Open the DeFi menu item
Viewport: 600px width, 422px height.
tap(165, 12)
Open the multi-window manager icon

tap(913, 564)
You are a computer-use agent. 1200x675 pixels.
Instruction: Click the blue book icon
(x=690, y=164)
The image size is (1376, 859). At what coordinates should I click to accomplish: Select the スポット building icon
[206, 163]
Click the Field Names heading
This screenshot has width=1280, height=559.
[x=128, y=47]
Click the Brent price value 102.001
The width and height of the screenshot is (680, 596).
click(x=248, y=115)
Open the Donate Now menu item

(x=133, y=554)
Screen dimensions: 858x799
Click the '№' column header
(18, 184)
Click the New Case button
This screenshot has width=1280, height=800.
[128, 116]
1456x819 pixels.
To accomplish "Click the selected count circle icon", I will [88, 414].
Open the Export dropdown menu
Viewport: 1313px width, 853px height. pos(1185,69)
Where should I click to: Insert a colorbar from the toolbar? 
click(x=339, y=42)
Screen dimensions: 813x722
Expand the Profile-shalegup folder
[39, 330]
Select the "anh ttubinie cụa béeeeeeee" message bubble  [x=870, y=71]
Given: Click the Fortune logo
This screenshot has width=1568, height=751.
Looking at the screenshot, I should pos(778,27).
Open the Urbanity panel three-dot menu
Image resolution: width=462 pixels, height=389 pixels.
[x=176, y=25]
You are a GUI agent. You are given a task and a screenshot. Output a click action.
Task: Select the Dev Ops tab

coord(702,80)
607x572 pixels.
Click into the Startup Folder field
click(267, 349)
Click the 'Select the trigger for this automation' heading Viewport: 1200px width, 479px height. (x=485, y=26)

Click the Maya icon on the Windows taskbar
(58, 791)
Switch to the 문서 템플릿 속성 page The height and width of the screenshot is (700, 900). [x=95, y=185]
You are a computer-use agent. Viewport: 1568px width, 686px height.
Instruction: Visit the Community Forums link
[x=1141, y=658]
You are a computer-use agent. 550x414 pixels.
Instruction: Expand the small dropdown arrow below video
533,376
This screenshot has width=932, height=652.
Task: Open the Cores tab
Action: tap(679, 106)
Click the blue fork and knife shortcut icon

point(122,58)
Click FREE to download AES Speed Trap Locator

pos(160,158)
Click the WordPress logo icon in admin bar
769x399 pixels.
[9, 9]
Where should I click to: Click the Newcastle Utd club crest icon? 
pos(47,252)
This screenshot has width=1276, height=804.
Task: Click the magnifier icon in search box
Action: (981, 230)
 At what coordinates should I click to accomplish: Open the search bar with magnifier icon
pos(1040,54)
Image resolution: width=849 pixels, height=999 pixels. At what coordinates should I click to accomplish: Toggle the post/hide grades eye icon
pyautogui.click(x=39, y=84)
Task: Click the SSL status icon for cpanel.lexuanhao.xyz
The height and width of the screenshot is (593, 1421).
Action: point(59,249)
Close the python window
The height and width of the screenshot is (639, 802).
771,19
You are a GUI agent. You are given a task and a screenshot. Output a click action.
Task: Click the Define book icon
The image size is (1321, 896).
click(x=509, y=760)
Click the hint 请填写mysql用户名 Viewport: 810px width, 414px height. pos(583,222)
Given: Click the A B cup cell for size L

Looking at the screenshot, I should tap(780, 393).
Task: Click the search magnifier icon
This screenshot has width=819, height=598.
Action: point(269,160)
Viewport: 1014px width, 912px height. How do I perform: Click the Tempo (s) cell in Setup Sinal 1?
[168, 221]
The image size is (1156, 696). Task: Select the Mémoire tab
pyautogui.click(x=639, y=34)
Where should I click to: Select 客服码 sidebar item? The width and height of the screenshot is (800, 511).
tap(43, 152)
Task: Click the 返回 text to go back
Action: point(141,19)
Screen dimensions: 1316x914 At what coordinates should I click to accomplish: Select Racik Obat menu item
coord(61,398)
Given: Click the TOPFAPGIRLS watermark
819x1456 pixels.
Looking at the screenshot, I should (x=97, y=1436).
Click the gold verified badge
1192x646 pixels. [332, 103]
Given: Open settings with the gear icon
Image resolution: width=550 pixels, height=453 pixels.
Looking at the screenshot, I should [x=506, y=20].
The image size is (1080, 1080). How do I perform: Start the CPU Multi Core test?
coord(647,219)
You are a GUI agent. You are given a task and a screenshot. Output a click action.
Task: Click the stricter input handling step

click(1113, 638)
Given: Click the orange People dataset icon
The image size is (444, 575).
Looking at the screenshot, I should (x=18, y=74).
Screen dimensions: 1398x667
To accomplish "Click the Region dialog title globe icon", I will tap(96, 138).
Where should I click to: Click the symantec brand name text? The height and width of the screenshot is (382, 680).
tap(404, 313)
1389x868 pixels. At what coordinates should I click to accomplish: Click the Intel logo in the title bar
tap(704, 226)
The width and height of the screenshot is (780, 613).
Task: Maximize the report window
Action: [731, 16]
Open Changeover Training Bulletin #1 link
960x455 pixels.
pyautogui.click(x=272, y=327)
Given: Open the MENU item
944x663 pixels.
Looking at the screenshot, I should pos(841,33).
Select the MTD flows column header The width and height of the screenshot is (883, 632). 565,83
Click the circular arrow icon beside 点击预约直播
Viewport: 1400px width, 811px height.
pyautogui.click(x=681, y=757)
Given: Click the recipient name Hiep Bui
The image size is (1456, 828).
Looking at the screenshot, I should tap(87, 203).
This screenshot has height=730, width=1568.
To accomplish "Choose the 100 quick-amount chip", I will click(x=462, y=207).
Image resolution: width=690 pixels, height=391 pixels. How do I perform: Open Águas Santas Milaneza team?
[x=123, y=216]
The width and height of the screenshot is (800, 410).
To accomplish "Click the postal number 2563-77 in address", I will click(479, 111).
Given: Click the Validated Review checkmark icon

━━━━━━━━

- Your objective: Reply with the number only, stating how many lines in the listing hold the string "computer".

- Solution: 3